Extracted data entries
::::::::::
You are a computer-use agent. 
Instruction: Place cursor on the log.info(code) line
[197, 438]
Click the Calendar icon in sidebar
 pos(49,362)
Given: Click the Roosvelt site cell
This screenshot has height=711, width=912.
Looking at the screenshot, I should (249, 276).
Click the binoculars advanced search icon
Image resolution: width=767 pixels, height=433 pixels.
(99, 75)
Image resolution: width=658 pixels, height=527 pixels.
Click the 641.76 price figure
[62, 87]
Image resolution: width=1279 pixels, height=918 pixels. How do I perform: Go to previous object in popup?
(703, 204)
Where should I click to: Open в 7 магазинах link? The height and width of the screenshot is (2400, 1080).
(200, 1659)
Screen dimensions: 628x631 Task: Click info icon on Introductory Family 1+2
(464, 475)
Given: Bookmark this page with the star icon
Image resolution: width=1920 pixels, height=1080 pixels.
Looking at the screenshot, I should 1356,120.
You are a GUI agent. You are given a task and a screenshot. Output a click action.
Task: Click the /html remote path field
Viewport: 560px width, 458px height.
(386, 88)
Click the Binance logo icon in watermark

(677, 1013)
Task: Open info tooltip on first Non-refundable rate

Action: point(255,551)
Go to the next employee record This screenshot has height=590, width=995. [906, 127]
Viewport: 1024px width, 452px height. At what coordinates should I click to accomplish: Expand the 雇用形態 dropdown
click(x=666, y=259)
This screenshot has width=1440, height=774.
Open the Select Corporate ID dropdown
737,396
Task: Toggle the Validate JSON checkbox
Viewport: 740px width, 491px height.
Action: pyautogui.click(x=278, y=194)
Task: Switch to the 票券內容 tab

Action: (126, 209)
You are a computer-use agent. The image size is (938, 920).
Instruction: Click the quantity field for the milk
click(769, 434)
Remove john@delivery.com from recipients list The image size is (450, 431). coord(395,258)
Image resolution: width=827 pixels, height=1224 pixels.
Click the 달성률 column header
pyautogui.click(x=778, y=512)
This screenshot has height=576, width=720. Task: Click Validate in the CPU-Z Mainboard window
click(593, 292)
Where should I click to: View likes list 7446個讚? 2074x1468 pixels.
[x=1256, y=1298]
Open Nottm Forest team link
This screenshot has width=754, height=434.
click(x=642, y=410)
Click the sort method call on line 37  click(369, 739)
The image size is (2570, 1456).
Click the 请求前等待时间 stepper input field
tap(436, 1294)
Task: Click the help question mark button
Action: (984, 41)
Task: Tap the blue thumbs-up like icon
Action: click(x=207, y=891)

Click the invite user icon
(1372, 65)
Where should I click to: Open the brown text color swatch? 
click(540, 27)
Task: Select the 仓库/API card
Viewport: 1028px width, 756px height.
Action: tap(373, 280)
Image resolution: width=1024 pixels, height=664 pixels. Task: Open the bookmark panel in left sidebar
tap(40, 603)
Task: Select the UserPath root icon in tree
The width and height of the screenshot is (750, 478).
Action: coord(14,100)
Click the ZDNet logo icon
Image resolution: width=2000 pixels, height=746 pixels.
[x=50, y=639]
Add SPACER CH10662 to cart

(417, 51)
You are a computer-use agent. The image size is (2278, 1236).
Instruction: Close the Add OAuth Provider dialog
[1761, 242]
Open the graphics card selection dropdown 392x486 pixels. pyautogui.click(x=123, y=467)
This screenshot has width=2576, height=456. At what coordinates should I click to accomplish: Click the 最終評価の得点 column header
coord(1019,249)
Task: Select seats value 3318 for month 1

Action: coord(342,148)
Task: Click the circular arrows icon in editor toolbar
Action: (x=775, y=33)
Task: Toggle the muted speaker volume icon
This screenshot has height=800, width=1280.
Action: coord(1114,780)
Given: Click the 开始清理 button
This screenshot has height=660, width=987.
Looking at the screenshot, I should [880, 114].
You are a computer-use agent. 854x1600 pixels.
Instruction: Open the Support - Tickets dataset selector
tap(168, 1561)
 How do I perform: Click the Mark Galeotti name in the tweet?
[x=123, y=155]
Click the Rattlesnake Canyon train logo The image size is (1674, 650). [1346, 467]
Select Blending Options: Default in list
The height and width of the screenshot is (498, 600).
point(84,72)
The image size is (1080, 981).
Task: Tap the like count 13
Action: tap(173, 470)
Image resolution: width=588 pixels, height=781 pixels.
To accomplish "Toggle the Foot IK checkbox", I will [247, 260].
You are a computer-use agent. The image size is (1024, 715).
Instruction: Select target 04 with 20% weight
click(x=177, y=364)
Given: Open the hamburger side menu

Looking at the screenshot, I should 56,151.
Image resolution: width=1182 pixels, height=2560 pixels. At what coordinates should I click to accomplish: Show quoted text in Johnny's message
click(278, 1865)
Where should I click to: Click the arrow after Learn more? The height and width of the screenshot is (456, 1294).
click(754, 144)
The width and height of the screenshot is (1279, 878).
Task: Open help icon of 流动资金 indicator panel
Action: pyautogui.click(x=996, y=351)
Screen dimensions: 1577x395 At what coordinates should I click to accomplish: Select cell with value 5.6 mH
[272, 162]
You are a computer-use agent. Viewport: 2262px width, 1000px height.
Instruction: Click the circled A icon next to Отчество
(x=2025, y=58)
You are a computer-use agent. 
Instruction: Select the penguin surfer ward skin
::::::::::
- [Instructions for the task]:
Write down exactly the span of lines above from the one containing "Task: Open info" to the one containing "You are a computer-use agent. The image size is (938, 920).", both ends included.

- [Exercise result]:
Task: Open info tooltip on first Non-refundable rate

Action: point(255,551)
Go to the next employee record This screenshot has height=590, width=995. [906, 127]
Viewport: 1024px width, 452px height. At what coordinates should I click to accomplish: Expand the 雇用形態 dropdown
click(x=666, y=259)
This screenshot has width=1440, height=774.
Open the Select Corporate ID dropdown
737,396
Task: Toggle the Validate JSON checkbox
Viewport: 740px width, 491px height.
Action: pyautogui.click(x=278, y=194)
Task: Switch to the 票券內容 tab

Action: (126, 209)
You are a computer-use agent. The image size is (938, 920).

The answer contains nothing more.